The Big Apple Circus, which has only used domesticated animals for years, is liquidating. The Ringling Bros. closing would have eventually happened, with or without the protests.
I went to a circus here in Germany and it only featured domesticated animals such as camels, goats, donkeys, llamas and sheep. Wasn't too bad but I still felt sorry for them =\
In recent years, Ringling Bros. tried to remain relevant, hiring its first African American ringmaster, then its first female ringmaster, and also launching an interactive app. It added elements from its other, popular shows, such as motorbike daredevils and ice skaters. But it seemingly was no match for Pokemon Go and a generation of kids who desire familiar brands and YouTube celebrities.

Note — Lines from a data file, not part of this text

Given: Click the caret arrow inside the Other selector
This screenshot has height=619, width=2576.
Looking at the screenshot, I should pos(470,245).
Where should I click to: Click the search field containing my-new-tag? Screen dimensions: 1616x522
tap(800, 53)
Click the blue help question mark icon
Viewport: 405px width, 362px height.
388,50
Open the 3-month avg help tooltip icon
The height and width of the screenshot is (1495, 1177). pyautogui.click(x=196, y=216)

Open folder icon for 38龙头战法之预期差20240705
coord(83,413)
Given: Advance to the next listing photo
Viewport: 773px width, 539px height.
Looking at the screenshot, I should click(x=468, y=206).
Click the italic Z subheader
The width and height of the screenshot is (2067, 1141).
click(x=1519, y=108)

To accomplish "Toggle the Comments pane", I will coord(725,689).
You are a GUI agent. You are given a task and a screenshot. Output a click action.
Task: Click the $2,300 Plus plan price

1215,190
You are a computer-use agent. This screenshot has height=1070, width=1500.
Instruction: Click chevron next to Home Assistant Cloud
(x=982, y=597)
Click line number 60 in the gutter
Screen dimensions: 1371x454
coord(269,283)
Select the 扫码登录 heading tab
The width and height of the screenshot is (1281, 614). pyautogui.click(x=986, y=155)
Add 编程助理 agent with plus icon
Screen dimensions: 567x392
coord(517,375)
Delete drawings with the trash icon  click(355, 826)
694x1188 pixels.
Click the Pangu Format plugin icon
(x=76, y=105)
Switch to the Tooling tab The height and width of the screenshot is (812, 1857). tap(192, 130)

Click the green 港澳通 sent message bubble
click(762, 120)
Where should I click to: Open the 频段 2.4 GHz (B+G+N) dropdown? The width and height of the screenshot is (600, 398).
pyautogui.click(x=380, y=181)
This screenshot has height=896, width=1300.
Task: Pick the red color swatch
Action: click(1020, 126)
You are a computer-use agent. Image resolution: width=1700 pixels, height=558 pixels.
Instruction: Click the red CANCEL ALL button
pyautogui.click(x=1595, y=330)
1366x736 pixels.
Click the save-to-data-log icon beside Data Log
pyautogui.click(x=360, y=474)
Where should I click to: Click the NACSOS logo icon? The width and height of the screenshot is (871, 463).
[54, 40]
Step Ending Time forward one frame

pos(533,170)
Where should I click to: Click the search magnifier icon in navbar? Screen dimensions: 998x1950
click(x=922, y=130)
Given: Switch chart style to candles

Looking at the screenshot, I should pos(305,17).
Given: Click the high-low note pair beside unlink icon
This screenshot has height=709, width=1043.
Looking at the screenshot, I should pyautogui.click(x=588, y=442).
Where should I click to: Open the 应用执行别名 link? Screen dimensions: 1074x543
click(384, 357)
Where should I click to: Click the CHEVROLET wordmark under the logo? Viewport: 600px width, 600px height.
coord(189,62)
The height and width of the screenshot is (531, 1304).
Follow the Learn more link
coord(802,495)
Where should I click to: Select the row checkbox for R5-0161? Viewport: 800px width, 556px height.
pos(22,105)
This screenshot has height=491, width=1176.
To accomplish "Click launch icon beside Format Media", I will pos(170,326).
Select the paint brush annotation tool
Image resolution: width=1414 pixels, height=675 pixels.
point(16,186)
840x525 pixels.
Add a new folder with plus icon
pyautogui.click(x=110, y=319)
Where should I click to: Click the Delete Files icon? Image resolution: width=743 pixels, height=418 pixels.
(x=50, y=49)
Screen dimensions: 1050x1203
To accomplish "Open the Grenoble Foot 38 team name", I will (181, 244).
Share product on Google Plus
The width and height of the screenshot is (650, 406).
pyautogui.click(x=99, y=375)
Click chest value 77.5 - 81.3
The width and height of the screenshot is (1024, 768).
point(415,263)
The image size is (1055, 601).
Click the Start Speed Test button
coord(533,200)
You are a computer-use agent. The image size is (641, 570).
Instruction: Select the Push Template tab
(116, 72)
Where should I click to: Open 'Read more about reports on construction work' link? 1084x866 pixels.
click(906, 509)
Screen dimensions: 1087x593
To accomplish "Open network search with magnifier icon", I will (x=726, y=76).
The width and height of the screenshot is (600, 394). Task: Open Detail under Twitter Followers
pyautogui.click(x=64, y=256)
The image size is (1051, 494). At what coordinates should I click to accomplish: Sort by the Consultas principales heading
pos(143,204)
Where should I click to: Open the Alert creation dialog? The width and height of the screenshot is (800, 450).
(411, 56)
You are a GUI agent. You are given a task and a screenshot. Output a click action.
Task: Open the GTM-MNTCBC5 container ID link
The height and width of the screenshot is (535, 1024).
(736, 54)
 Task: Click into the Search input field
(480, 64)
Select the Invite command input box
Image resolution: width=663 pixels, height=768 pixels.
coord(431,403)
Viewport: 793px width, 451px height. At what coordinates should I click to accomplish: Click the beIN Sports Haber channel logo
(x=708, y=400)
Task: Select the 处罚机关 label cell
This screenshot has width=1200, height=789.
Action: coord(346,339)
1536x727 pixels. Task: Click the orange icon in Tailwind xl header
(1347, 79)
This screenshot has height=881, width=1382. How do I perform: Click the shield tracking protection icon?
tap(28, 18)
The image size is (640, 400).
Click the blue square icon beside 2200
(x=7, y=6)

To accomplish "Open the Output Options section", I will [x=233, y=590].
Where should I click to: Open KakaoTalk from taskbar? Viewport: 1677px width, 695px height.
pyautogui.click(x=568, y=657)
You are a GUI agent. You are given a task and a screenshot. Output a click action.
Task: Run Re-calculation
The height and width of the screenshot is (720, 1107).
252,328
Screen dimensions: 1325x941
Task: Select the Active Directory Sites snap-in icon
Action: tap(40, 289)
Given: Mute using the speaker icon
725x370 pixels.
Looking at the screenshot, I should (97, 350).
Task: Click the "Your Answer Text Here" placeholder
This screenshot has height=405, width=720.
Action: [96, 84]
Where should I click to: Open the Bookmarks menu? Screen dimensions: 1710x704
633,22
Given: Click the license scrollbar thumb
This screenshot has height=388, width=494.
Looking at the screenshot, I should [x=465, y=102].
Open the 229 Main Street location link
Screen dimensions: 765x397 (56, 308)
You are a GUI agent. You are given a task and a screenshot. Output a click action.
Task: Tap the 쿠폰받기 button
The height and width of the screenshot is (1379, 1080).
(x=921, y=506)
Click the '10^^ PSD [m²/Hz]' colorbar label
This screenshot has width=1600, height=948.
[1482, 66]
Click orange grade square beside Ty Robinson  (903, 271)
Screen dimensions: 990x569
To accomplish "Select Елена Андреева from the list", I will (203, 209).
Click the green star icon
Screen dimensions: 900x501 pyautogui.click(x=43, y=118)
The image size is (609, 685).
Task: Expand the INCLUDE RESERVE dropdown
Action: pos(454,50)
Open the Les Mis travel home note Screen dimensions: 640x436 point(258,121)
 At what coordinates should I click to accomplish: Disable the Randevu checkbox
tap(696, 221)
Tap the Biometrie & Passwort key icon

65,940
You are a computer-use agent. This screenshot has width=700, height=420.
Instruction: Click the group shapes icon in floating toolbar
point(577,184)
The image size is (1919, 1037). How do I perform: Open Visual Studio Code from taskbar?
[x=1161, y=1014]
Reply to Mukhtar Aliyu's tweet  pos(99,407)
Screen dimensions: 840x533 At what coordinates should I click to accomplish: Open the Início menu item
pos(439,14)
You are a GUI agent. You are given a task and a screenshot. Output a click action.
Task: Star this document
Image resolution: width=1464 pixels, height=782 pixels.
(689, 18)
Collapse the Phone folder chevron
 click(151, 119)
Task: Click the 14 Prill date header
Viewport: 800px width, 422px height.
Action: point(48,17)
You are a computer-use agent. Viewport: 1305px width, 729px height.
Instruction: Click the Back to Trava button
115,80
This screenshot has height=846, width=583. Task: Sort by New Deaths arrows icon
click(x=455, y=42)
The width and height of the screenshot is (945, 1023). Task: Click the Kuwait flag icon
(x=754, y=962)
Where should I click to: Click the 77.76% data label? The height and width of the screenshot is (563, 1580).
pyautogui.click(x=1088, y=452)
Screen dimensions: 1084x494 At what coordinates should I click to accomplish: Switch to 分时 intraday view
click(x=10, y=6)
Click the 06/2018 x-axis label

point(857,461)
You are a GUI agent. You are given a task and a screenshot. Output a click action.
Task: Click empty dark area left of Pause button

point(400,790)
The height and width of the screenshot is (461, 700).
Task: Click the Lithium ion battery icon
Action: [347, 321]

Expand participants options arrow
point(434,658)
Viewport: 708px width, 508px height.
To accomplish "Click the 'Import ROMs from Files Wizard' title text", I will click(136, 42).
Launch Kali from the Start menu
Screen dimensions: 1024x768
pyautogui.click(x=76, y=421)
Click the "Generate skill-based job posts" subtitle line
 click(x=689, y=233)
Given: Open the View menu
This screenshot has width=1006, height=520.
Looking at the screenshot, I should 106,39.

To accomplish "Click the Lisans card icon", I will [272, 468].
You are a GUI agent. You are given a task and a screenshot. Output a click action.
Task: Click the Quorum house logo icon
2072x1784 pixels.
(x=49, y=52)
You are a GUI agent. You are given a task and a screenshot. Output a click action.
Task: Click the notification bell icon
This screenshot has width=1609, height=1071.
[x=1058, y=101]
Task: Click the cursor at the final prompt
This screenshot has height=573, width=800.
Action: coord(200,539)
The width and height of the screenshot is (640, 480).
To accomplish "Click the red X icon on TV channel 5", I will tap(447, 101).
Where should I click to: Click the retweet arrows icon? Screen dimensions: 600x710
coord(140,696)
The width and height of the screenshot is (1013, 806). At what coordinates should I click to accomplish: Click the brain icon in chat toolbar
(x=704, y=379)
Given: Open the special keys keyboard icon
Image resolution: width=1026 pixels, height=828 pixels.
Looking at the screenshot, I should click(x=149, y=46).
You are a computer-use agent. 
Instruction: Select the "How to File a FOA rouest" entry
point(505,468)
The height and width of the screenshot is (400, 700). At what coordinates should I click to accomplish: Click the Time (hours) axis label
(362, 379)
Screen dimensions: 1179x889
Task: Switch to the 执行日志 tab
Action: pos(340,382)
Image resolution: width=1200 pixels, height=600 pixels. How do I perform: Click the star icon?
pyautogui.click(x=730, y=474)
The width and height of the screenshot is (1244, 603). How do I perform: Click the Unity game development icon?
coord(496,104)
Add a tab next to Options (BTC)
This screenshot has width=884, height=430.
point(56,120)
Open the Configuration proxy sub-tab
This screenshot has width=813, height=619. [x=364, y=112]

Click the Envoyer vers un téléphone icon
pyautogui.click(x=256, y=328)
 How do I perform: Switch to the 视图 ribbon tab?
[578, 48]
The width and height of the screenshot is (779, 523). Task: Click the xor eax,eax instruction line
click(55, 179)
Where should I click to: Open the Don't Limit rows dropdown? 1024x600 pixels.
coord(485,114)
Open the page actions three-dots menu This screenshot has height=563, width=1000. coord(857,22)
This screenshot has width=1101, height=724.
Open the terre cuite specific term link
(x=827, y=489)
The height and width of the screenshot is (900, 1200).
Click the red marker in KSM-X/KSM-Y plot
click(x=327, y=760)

I think if they made a great app and some kind of brand phenomenon, it could have gone very differently.
This isn't paradoxical. The people protesting the circus are obviously not the same people buying tickets to the circus.
They seriously half assed it. They only dropped elephants, and pretty suddenly at that.... But left "lions, tigers, camels, donkeys, alpacas, kangaroos and llamas." Not nearly enough to keep the animal welfare people happy but just enough to annoy the ticket buyers. People who want to see tigers jump through flaming hoops also want to see elephants "perform." 99.9% of the people who object to elephants being in circuses are then going to object to other wild animals being in circuses. Removing elephants but leaving lions doesn't please them and it doesn't even make sense.
By getting rid of one without the other they made exactly nobody happy and signed their own death certificate. How the hell did nobody see this?
I guess it was a knee jerk reaction?
They might have used the opportunity to have reimagined themselves as a modern circus without animals... Maybe, if they reformatted themselves and modernized. But I think their identity may have been too interwoven with animals to be able to move forward.
But the question posed remains, would people bring their kids to this kind of show without the allure of exotic animals? Probably. But maybe not under the Ringling Bros name.
Maybe the writing was on the wall for years and the elephants were the last nail in the coffin. I, personally, feel that Ringling Bros always was kind of still an outdated sideshow act. Sorry, Ringling, you stayed in the wrong century.